Mr Amadou Hott, Vice President for Power, Energy, Climate Change and Green Growth of the African Development Bank has said the Bank is radically increasing its investment portfolios in green and cleaner energy sources as engine to unlock Africa’s economic growth.

He said the Bank clocked a 100 percent in renewable energy power generation last year, having come from a figure of 74 percent in generation mix in 2016.

“The bank is doing a lot, if you look at our electricity generation over the past five years our share of renewable energy has increased.”

Mr Hott made these revelations at a media brief at the headquarters of the Bank in Abidjan, as part of programmes to usher in its annual meeting slated for Busan, South Korea later in the month.
He said the Bank financed 1,400 megawatts of power and 100 per cent of them were on renewable energy, solar and hydro power.

“Going forward, we want to increase a lot of shares in our renewable energy portfolio. Energy is crucial in guaranteeing quality of services, reduce cost of doing business and unlock economic potential”
The Vice President for Power said the Bank was taking a three-pronged approach to increase electricity generation capacity, namely, on-grid, off-grid and through mini-grids by launching a “New Deal on Energy for Africa” with the view of achieving universal access to electricity by 2025.

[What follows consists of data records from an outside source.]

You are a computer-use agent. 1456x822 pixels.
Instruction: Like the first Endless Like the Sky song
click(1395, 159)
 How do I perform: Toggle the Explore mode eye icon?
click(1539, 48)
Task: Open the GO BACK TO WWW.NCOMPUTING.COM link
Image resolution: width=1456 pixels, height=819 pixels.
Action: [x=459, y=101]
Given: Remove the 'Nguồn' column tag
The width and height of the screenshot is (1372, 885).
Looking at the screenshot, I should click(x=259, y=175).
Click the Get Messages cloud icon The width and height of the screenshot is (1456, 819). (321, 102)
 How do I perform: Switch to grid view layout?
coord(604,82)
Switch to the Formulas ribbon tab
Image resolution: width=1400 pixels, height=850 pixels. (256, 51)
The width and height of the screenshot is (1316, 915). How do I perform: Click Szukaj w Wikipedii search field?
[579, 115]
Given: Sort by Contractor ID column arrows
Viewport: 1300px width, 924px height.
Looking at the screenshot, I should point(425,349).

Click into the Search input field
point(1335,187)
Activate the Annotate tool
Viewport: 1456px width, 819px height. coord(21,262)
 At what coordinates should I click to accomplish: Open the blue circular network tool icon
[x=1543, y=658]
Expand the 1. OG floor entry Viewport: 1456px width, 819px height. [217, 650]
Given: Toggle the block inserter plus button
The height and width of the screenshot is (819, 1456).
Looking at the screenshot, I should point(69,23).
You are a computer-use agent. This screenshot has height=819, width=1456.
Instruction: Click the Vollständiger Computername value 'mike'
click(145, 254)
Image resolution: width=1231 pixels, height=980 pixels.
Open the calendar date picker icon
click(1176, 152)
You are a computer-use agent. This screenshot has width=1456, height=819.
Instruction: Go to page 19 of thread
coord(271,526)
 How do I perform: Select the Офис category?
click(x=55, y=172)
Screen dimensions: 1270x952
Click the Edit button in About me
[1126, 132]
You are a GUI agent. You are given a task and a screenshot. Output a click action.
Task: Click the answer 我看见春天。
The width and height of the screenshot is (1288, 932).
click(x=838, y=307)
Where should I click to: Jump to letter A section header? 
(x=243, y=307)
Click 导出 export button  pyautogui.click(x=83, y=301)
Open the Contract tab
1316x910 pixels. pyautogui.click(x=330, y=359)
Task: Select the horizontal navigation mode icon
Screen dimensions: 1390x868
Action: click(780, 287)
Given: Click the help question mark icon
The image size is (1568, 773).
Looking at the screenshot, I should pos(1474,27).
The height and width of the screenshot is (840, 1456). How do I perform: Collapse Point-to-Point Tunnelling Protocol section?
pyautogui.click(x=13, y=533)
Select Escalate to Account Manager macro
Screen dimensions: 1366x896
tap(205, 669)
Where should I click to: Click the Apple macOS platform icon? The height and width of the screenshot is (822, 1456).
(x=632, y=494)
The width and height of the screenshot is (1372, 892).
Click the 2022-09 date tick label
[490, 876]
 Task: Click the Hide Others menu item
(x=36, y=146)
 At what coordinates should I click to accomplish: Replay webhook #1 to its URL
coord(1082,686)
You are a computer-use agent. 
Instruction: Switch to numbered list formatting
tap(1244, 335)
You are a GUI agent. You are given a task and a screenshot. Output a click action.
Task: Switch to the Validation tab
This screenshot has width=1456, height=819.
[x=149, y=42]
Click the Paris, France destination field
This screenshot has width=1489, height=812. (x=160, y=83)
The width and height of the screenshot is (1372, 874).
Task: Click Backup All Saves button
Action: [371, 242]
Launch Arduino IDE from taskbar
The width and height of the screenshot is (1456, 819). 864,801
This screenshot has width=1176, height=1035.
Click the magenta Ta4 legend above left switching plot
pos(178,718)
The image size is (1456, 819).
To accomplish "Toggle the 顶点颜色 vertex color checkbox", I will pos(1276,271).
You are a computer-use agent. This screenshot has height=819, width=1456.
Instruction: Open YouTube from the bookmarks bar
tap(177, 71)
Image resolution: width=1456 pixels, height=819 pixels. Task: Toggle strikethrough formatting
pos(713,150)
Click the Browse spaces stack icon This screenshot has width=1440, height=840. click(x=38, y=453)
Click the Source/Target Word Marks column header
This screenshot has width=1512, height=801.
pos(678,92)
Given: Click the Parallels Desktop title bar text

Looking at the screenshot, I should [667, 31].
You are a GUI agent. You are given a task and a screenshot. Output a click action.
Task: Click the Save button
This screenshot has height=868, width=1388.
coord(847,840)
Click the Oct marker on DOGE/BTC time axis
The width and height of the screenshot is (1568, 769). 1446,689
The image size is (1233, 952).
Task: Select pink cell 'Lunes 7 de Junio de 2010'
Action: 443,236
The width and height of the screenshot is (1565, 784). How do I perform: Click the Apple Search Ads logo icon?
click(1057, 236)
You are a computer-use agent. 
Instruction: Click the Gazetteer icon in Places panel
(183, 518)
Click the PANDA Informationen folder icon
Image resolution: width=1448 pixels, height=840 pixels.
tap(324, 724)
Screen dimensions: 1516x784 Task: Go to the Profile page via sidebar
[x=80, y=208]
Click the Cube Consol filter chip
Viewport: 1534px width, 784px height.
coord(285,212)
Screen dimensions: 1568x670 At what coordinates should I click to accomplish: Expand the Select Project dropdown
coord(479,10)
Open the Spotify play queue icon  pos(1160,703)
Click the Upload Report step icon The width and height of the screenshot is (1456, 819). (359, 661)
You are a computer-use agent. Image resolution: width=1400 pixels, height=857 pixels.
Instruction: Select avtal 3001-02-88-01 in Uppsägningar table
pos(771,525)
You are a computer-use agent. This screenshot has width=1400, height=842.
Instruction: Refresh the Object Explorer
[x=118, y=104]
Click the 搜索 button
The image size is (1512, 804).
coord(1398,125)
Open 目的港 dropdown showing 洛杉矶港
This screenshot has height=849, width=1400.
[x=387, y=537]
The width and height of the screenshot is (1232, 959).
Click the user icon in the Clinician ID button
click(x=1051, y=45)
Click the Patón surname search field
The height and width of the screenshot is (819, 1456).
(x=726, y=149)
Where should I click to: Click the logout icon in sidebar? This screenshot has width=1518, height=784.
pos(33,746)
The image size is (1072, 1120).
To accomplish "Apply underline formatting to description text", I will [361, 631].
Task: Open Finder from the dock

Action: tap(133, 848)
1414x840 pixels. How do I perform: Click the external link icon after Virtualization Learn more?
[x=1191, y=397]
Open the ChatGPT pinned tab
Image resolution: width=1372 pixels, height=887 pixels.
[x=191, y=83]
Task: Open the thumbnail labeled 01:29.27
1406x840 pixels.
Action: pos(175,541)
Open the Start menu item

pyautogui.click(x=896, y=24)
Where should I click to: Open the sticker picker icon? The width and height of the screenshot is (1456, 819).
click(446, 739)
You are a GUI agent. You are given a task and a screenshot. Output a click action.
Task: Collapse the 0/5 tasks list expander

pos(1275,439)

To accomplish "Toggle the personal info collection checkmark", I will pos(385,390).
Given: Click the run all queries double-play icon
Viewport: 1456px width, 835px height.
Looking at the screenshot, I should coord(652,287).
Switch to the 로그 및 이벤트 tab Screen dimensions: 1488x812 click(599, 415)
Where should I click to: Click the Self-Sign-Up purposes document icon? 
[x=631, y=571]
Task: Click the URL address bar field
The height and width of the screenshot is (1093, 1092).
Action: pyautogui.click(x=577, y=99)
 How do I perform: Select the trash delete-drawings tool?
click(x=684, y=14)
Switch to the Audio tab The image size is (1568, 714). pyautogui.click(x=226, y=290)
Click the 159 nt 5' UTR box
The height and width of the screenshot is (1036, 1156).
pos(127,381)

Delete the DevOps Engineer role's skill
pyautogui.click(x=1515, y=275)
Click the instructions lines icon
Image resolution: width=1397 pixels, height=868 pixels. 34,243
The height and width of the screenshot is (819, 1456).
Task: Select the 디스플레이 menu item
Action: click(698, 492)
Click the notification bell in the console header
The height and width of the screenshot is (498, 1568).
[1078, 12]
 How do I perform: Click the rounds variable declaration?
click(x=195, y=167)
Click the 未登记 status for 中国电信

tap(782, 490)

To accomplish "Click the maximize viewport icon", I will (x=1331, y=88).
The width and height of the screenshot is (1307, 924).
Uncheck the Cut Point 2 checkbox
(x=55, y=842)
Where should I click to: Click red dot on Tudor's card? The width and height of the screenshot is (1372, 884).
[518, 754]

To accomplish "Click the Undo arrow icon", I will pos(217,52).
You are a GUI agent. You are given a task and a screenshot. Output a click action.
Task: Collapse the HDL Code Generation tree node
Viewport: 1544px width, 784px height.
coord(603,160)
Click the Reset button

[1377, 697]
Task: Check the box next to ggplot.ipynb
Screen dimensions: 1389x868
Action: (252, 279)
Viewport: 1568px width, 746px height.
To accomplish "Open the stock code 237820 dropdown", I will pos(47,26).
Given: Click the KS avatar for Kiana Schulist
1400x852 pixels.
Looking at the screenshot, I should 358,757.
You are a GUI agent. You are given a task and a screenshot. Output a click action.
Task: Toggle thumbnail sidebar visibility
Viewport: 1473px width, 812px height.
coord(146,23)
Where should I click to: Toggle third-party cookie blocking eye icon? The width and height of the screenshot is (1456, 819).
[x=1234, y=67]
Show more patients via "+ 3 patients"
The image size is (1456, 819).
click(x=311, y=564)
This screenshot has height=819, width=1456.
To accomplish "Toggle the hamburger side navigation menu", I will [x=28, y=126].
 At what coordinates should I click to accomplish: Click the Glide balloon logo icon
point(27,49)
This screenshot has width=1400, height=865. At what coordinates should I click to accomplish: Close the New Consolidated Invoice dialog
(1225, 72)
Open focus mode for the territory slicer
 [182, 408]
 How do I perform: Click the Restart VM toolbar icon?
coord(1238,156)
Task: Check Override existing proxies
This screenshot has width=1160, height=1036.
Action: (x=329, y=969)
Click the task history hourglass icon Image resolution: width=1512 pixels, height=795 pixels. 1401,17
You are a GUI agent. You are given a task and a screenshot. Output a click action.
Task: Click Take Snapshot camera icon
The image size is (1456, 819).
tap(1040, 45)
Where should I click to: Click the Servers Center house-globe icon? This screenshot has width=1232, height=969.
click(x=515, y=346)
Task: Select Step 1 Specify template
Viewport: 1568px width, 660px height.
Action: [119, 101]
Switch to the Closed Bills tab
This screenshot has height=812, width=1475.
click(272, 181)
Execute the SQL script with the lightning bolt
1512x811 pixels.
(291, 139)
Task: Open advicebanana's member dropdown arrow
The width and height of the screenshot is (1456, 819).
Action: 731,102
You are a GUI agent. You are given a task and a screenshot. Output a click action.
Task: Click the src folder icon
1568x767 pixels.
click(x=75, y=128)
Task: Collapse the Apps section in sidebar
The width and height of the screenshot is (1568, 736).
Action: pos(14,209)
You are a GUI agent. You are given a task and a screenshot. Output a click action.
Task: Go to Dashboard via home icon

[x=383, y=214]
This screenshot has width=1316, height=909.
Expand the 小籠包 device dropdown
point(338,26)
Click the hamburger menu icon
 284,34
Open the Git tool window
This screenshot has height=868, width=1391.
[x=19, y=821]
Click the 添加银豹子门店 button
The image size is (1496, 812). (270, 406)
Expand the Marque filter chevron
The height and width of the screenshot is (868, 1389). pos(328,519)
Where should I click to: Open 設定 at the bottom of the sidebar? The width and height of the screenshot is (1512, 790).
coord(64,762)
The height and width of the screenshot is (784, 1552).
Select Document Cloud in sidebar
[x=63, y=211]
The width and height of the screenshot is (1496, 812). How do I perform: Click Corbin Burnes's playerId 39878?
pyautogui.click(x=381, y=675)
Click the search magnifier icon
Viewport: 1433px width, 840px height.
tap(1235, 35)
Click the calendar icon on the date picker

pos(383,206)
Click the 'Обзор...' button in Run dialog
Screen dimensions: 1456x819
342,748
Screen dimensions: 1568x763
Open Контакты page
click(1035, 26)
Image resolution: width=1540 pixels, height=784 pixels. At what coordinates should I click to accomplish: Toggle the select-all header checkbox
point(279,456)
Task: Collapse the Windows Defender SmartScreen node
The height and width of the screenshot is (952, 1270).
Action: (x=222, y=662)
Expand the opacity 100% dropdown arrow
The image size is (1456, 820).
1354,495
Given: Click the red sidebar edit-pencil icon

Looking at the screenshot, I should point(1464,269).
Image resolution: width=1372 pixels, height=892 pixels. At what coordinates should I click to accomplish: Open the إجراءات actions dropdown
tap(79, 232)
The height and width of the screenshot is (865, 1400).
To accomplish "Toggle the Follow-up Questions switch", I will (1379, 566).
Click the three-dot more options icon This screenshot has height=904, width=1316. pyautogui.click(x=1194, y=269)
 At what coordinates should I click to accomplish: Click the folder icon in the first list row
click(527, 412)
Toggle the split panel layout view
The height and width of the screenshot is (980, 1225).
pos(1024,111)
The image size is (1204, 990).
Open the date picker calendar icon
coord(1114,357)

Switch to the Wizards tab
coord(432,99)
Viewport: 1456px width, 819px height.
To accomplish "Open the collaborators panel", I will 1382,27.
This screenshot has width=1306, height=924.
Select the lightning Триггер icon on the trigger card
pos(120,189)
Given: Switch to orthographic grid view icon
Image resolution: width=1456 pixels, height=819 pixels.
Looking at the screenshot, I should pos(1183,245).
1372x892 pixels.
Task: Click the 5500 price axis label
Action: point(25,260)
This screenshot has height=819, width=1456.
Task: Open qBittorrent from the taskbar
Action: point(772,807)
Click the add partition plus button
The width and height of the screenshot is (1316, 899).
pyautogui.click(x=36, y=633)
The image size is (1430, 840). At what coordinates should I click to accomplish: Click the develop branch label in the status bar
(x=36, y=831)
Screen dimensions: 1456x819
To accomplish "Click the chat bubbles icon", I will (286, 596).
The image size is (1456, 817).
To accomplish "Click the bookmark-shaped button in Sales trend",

Mr Hott disclosed that in Ghana, the Bank was doing several projects on financing, providing technical advice and have initiated action to scale up mini grids through the Climate Investment Funds (CIF) Scaling Up Renewable Energy Programme (SREP), Ghana Investment Plan “Renewable Mini and Stand-Alone Systems projects.

This, he said consisted of financing market studies for the construction of 55 renewable energy-based mini grids and 35,250 stand-alone photovoltaic (PV) electrifications systems installed in 500 rural communities.

Mr Hott said though Ghana was one of the nations with highest electrification rates in Sub Saharan Africa, roughly two million people were still living in rural and or isolated areas, where the grid was unlikely to reach within the next 10 years.

About 59 percent of Ghana’s rural areas population, who did not have access to electricity included the number of communities living on the over-banks of the Volta Lake and isolated lakeside locations.

The Bank anticipates improving energy efficiency and conservation along the energy value chain to reduce losses arising from production, transmission, distribution and end-use inefficiencies.

The Bank is financing the installation of 880 MW per year from 2016-2025 in Africa translating into installing 8,800 MW by the targeted date.